Depending on the local climate and your particular landscaping, there may be enough rain to keep your lawn healthy without a sprinkler. According to the U.S. EPA, of the 26 billion gallons (98.4 billion liters) of water consumed daily in the United States alone, approximately 7.8 billion gallons (29.5 billion liters), or 30 percent, are devoted to outdoor uses. The majority of this is used for irrigation. And minimizing it would dramatically reduce water usage and costs.
Using less water on your lawn and garden allows more to stay in the ground or in a reservoir, which in turn helps maintain a natural H20 balance and saves some for future use. There are many parts of the country that do not have enough water to support the current population and levels of water usage. Even if you live in a place with ample rain, there may be a drought or even water restrictions. Severe droughts have hit countries across the globe from Pakistan to Russia to the United States to Kenya, so it's all the more critical to conserve--and it's amazing how every drop adds up!

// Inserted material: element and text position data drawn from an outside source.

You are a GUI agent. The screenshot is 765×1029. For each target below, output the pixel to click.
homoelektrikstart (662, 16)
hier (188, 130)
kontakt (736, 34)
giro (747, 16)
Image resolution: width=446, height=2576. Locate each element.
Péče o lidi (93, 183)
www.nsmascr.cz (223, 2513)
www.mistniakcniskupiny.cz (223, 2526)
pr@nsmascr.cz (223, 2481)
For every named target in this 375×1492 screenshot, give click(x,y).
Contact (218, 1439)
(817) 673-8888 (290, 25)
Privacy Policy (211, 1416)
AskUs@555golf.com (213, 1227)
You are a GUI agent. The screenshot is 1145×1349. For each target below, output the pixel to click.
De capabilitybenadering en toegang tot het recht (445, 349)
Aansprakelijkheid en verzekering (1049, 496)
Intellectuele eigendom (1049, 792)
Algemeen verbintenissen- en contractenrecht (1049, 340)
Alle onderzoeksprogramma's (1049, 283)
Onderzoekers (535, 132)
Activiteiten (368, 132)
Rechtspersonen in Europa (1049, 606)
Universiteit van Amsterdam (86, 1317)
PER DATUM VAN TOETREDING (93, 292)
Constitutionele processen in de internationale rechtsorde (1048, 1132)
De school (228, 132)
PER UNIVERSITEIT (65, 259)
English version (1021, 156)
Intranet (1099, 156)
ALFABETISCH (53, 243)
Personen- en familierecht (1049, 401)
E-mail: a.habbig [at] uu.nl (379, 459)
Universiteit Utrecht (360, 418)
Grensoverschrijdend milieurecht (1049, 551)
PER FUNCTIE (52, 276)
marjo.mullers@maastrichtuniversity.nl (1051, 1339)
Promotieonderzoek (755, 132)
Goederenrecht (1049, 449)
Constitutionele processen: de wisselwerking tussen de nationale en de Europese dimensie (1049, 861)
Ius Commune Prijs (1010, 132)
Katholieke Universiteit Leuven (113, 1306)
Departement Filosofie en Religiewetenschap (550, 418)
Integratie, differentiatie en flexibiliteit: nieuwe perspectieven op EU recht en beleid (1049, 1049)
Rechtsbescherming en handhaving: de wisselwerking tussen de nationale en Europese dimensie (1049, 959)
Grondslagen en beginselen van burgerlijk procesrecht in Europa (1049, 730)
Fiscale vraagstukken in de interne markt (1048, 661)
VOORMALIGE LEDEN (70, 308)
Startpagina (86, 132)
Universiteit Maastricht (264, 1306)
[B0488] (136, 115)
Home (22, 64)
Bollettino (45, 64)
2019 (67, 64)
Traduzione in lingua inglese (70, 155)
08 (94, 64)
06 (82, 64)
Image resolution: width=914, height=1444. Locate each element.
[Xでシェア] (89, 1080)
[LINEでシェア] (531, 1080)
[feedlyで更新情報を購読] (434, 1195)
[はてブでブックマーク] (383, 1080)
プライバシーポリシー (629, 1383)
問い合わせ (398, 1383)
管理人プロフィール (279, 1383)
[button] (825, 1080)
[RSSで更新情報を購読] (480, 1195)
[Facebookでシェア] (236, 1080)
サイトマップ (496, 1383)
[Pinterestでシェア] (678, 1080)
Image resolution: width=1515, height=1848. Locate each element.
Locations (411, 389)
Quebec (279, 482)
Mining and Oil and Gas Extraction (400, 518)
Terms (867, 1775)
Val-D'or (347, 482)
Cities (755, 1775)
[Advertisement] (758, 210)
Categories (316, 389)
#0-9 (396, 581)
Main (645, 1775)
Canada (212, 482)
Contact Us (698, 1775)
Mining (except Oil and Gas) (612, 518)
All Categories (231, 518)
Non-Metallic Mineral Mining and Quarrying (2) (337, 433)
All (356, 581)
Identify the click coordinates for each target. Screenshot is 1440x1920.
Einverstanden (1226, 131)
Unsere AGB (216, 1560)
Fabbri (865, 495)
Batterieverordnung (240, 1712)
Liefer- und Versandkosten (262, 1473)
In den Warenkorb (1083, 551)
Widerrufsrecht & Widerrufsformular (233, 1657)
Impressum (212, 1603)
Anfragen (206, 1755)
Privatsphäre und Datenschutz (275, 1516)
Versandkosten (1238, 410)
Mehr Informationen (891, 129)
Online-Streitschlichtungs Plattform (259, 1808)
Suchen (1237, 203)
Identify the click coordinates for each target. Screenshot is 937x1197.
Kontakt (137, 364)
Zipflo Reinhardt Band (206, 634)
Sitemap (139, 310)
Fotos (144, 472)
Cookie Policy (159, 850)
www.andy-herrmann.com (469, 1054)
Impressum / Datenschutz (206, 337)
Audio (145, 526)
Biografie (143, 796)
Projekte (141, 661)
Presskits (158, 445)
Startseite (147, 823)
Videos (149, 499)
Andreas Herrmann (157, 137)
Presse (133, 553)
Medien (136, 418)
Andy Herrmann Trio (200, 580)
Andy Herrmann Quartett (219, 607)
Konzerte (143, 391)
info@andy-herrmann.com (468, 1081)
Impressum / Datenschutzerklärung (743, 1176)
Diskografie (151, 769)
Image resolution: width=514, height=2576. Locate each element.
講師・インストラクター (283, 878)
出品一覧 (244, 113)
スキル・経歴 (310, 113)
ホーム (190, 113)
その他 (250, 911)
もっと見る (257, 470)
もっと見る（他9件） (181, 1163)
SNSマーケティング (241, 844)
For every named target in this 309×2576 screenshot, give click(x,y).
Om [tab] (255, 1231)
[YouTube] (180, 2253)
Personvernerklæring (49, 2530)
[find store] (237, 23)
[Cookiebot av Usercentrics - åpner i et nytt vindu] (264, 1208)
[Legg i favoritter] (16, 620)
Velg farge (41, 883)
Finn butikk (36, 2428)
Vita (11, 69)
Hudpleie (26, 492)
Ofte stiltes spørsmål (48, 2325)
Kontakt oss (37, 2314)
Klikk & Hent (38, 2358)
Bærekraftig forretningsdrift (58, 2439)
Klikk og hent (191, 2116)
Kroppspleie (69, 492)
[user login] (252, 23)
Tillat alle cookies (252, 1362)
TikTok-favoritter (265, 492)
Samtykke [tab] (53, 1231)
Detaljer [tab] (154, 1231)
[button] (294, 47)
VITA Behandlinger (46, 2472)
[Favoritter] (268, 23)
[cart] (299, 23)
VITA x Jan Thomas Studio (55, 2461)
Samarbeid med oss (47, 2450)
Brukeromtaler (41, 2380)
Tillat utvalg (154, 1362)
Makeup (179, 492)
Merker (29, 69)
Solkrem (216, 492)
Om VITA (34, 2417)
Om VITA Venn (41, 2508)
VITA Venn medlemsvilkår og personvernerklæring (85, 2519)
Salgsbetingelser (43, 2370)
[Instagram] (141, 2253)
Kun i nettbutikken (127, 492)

If you have a large traditional turf lawn and extensive plantings (particularly ones that aren't adapted to the natural climate of your zone), this approach will be challenging unless you and your neighbors don't mind brown grass.
However, there are types of turf that are extremely drought tolerant. If the remainder of your landscaping is well adapted to the climate, it is feasible to avoid watering most if not all of the time. See what you can do. It adds up.
If you’re putting in new plants or turf, keep drought tolerance in mind.